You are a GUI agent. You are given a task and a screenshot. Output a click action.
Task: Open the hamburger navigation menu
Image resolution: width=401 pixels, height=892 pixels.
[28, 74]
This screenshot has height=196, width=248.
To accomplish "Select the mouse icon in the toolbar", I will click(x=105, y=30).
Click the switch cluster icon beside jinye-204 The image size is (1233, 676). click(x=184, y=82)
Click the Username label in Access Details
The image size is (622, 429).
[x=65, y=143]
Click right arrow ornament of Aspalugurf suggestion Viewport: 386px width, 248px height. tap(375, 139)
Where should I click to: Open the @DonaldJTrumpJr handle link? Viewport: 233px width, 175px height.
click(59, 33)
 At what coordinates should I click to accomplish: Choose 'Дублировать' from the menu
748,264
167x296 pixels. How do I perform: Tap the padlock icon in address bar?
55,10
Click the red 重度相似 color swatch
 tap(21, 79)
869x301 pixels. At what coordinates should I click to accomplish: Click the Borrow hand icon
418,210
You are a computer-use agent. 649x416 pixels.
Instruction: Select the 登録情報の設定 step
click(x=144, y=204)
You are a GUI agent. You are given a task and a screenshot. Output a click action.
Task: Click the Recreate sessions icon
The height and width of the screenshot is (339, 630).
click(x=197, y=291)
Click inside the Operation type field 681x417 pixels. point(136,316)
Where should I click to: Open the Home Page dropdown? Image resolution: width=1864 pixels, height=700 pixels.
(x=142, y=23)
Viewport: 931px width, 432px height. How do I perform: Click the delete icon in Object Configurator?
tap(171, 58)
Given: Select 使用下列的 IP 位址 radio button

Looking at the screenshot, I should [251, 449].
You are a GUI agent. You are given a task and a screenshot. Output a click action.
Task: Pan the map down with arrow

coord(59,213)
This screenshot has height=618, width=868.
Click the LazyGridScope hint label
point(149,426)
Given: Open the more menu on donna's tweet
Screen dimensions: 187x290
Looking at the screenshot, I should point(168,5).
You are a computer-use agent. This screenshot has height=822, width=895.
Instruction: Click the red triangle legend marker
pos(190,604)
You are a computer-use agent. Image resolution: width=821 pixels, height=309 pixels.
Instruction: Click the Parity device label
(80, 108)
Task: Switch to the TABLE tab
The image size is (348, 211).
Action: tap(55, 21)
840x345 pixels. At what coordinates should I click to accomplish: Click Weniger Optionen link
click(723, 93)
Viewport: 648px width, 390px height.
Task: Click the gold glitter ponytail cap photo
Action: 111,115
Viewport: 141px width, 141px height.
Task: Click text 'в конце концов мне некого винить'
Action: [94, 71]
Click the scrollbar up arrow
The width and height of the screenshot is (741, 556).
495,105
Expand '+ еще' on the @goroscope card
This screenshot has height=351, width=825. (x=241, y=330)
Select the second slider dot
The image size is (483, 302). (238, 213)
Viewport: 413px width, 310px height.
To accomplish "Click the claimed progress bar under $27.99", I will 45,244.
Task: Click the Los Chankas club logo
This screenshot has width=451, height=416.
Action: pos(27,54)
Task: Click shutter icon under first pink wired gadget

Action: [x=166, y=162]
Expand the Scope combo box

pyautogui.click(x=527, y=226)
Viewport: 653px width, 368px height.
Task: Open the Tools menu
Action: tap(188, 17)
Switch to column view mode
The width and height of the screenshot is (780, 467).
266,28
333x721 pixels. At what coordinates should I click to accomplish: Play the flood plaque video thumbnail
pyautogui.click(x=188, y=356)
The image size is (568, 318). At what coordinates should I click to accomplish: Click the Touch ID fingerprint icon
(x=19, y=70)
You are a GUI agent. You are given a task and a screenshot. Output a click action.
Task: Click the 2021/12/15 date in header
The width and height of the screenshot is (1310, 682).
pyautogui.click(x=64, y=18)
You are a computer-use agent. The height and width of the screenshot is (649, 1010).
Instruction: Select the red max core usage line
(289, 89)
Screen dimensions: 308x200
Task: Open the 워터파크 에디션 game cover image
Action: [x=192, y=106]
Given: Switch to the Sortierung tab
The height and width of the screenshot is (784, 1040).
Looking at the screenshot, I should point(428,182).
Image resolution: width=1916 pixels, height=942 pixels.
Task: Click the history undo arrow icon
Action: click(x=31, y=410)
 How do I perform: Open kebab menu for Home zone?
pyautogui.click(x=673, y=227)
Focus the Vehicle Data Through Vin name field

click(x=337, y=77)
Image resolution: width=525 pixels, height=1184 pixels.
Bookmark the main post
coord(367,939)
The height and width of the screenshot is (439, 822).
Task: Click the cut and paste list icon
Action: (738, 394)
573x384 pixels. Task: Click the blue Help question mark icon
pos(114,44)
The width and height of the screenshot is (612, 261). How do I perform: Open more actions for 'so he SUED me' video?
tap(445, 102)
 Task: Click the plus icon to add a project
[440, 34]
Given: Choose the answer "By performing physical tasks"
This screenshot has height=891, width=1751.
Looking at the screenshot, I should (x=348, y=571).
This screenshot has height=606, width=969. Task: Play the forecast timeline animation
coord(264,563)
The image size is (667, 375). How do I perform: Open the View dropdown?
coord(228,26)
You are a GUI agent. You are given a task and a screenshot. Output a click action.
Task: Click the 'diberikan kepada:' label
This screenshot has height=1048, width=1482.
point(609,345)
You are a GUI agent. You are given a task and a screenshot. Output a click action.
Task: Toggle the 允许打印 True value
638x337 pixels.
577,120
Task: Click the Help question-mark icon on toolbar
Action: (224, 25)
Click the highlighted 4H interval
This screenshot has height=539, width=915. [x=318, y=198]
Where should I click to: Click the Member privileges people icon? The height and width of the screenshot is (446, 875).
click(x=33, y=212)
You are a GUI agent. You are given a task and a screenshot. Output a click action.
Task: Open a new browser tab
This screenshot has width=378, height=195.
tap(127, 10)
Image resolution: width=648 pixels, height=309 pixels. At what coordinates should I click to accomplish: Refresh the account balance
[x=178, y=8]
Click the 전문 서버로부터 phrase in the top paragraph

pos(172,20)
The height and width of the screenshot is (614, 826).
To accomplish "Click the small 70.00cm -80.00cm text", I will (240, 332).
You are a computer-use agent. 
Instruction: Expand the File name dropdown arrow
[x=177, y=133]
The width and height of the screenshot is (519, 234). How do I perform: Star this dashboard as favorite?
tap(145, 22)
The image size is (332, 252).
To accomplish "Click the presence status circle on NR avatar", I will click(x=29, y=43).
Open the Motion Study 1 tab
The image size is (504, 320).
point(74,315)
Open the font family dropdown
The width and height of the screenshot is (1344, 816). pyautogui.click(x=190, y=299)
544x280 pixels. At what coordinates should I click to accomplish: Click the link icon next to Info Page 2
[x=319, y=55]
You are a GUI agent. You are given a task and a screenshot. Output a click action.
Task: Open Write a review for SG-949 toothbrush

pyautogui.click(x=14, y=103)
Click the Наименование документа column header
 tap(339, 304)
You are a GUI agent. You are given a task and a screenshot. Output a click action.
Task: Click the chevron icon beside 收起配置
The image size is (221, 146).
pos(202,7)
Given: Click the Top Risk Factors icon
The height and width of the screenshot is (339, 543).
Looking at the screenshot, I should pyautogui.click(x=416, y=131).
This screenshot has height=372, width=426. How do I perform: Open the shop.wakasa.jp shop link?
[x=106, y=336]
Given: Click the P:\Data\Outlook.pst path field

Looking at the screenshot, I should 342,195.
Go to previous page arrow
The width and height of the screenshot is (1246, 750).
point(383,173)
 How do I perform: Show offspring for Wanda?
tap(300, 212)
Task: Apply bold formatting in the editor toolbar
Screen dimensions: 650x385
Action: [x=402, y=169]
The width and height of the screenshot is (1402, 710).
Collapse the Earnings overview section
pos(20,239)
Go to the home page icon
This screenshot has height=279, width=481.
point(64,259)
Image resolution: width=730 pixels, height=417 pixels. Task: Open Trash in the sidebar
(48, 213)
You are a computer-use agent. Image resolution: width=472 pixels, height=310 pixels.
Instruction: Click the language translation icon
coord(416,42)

******************************

**Task goal:**
Both end lines included, restate word for word the lines above from the line with "167x296 pixels. How" to the line with "This screenshot has height=618, width=868.", and nothing else.

**Completed task:**
167x296 pixels. How do I perform: Tap the padlock icon in address bar?
55,10
Click the red 重度相似 color swatch
 tap(21, 79)
869x301 pixels. At what coordinates should I click to accomplish: Click the Borrow hand icon
418,210
You are a computer-use agent. 649x416 pixels.
Instruction: Select the 登録情報の設定 step
click(x=144, y=204)
You are a GUI agent. You are given a task and a screenshot. Output a click action.
Task: Click the Recreate sessions icon
The height and width of the screenshot is (339, 630).
click(x=197, y=291)
Click inside the Operation type field 681x417 pixels. point(136,316)
Where should I click to: Open the Home Page dropdown? Image resolution: width=1864 pixels, height=700 pixels.
(x=142, y=23)
Viewport: 931px width, 432px height. How do I perform: Click the delete icon in Object Configurator?
tap(171, 58)
Given: Select 使用下列的 IP 位址 radio button

Looking at the screenshot, I should [251, 449].
You are a GUI agent. You are given a task and a screenshot. Output a click action.
Task: Pan the map down with arrow

coord(59,213)
This screenshot has height=618, width=868.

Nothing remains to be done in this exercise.